This past year or so I’ve learned that writing is a lot like gardening, for me anyway. I love plants, and I tried my damndest to be a nurturing, green-thumbed plant momma. Unfortunately, I used to kill literally everything I touched, which was 3 hanging plants inside, a couple of standing plants (those deaths were more due to the cats chewing on them), an entire herb garden, potted trees, and cacti. Yes. I killed a cactus. Well, two actually.
Yet somehow, now, I am the proud mother of a thriving succulent, Elysium, boxed leaf Euonymus, a tomato plant, a Croton, and a tree.
(If anyone knows the name of the tree on the bottom, please let me know)
What is the secret of my newfound knowledge? Let them do their thing. Only help them out (water, soil) when it looks like they need it. Letting them be was something I didn’t want to accept before. I wanted to fix them before they were broken. I didn’t give them a chance to know what thirst was before I smothered them with my love.
I was editing a short story (for the millionth time) to submit to a journal, and I realized I was digging around sentence-level deep, trimming nouns, adjectives, and adverbs like a Norelco on nitrous. And I wondered, at what point is it too much? At what point do we need to just let it go
so it can breathe? Like a good port. Like a first-born child on their first day of school (nobody cares by the second one, right?). This is why we have to walk away from our work. I don’t know yet how much I mutilated that short story, because I’m afraid to look at it, but I think I might have done something akin to the time I killed one of my plants by giving it Gatorade as a plant food substitute. What? It’s got sugars…electrolytes. Okay, that was my early green-thumbing-it days, people. And it was like 4 drops! How was I supposed to know plants were intolerant to Cool Blue Gatorade?
Anyway, here are 5 ways to free your inner bard without the invasive, mouth-breathing editorial projection of ourselves in our ears–or was smothering mother the metaphor we were going with?–destroying something before it has the chance to live.

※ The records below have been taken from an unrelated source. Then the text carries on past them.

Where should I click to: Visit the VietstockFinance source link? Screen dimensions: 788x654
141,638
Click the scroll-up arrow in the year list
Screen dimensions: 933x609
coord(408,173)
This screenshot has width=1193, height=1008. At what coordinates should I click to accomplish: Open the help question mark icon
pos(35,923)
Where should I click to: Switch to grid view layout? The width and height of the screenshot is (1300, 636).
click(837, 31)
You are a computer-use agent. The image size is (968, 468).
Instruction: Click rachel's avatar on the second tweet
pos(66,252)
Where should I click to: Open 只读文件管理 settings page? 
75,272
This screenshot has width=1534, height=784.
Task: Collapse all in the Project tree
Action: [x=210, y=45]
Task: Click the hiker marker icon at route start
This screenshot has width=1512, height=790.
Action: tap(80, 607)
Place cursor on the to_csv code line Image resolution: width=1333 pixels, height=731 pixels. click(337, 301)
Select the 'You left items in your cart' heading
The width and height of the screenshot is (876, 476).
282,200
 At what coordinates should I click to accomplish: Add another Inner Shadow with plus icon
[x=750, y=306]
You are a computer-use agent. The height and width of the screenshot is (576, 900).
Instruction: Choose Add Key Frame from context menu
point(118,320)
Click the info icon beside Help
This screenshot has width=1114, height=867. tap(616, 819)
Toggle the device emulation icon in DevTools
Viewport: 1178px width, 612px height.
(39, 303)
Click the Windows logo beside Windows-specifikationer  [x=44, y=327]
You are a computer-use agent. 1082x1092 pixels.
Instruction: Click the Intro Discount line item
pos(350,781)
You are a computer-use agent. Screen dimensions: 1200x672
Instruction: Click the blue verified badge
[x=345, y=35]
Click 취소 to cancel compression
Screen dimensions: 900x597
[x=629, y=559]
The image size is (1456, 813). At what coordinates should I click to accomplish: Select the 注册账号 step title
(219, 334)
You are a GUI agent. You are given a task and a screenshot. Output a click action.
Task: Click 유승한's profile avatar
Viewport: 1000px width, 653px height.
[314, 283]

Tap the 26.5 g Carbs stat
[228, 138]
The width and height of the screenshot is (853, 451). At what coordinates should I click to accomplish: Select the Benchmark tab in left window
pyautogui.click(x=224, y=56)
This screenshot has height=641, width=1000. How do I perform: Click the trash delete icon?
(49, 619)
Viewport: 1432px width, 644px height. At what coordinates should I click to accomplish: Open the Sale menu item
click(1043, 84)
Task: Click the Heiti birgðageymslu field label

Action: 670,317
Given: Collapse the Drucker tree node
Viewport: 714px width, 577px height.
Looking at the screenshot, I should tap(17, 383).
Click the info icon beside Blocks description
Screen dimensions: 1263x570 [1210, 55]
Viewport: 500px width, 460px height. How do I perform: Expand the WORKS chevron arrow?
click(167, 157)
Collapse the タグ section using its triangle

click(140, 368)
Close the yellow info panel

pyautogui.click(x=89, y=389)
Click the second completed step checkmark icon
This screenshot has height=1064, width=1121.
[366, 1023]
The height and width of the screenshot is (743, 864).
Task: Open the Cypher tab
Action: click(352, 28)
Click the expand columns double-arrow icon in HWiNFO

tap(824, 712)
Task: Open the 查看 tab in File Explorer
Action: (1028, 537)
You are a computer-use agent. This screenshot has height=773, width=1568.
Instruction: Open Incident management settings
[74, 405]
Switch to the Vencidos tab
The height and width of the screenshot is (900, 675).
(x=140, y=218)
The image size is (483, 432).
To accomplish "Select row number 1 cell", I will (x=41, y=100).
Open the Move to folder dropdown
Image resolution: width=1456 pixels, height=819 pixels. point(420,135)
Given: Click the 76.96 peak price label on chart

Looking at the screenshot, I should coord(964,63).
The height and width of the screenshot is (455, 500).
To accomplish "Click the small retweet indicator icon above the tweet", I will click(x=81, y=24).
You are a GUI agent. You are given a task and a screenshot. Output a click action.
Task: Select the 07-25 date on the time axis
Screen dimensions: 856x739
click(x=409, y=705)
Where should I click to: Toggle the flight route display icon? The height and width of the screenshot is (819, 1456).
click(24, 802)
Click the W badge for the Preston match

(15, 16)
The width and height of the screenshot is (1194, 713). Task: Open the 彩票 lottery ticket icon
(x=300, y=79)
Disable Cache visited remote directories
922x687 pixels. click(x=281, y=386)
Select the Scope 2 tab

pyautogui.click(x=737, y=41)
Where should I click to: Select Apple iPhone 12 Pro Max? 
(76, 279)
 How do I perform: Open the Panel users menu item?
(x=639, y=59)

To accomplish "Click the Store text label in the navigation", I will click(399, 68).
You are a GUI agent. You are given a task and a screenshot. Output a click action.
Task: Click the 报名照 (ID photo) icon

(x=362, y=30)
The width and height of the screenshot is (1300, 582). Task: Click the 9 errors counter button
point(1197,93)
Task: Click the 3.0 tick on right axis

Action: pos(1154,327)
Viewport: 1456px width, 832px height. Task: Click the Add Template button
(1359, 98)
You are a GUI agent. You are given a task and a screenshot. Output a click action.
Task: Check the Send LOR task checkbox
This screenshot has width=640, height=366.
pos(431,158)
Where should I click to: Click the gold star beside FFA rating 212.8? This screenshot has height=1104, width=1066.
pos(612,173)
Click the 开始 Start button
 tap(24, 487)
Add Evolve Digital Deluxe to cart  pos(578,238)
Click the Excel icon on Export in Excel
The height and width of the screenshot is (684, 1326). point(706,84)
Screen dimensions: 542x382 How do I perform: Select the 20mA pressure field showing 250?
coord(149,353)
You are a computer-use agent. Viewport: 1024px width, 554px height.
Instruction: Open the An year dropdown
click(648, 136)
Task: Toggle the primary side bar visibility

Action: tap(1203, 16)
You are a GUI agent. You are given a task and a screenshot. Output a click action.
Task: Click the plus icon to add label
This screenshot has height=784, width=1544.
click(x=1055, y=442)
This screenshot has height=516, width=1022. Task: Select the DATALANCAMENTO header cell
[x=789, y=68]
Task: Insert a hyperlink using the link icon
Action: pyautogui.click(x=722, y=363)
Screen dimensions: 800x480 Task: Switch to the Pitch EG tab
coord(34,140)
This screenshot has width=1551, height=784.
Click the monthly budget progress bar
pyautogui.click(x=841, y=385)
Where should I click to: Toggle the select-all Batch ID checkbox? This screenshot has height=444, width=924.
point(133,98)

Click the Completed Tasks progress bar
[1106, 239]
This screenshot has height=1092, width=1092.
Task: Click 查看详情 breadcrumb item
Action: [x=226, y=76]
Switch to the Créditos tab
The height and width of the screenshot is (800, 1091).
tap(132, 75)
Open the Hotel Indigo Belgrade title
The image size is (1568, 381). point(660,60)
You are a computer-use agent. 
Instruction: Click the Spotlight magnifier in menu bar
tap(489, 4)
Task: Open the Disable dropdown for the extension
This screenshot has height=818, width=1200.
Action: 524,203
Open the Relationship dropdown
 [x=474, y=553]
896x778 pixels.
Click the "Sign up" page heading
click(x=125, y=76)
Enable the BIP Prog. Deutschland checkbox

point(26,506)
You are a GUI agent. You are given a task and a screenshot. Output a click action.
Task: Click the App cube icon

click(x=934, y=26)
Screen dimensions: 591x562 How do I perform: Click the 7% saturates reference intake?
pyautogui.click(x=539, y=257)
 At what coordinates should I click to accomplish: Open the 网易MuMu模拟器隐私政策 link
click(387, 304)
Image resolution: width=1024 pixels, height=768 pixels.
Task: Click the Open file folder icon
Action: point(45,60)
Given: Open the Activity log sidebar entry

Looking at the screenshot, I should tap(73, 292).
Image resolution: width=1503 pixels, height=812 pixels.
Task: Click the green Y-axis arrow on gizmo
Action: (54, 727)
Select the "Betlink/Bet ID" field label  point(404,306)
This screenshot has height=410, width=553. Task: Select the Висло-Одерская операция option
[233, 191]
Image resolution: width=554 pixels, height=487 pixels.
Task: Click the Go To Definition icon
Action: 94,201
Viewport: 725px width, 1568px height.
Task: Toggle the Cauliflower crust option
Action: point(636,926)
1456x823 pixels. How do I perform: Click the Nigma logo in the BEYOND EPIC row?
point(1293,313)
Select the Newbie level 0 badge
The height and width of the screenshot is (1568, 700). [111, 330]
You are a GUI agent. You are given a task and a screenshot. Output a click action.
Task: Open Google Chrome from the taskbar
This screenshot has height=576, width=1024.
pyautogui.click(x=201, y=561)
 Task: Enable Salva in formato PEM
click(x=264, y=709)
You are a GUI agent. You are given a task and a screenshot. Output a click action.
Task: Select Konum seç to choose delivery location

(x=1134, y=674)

• Timed-writing: I am that naughty writer that reads what I just wrote before continuing on. It’s a problem. Timed-writing helps though, because I feel the crunch and just let my fingers fly on the keyboard. It has the potential to unearth things you might have otherwise censored if you were allowing your inner editor to fill your writing space with his onion breath.
• Free-writing: Do this in conjunction with the first one or without a timer. It helps. Seriously.
• Write long-hand: Something about this method of composition, also, discussed here, opens up creativity channels you never dreamed you could access. When writing like this, you are more likely to not only be more concise with your writing because of the hand cramps, but more natural and less likely to go back and brave your horrific handwriting (is that just me?) to reread, risking premature editing.
• Music: One word, two syllables: Pandora. Be careful with that Dubstep though. You don’t want this to happen.
• Imbibing? Just kidding. Unplug: This may not seem relevant, but hear me out. My inner editor jumps out all the time—“what’s the word for that again? Look it up” or “You should probably know a little more before you start writing about that, Poser”—taking me away from my work. If you shut down access to the web and all the many distractions that come with it, or at least restrict yourself, you set yourself up for unhindered writing time. With Facebook, Tumblr, Pinterest, Instagram, and Twitter constantly pulling on your attention, you will return to your writing and reread what you just wrote to remind yourself what the deuce you were doing, which leads to unwanted editing. See the connection?
Recently, I developed an addiction to Twitter as I have started to understand how great of a platform it is for writers to connect with each other. But it’s time to set a limit on Twitter usage of once a day for less than an hour, ideally. I’ll let you know if I make progress with this.
So unplug. Silence your phone and tell the others in your house that you’re going away for a while. Or, it could be as simple as hiding distractions on your screen. I found this free app called Poe that clears everything from your screen while you write. I already have Scrivener which does that too, but Poe boasted a word count and timer feature I got all aquiver about. You have to scroll over the charms and click the word count charm to see the time clock and word count goals, which I guess is kind of good since you’re trying to avoid distractions anyway. Scrivener has been unable to replace Microsoft Word in my heart as my old standby word processor, for whatever damn reason, but Poe is nice when I really want to block everything out. Beware the wonky formatting.
Have any tricks to add to shut that snarky inner editor up? Add them in the comments. Or if mine helped you see the light, let me know. Whatever you do, get a handle on that inner editor now, or Samuel L. Jackson will find you.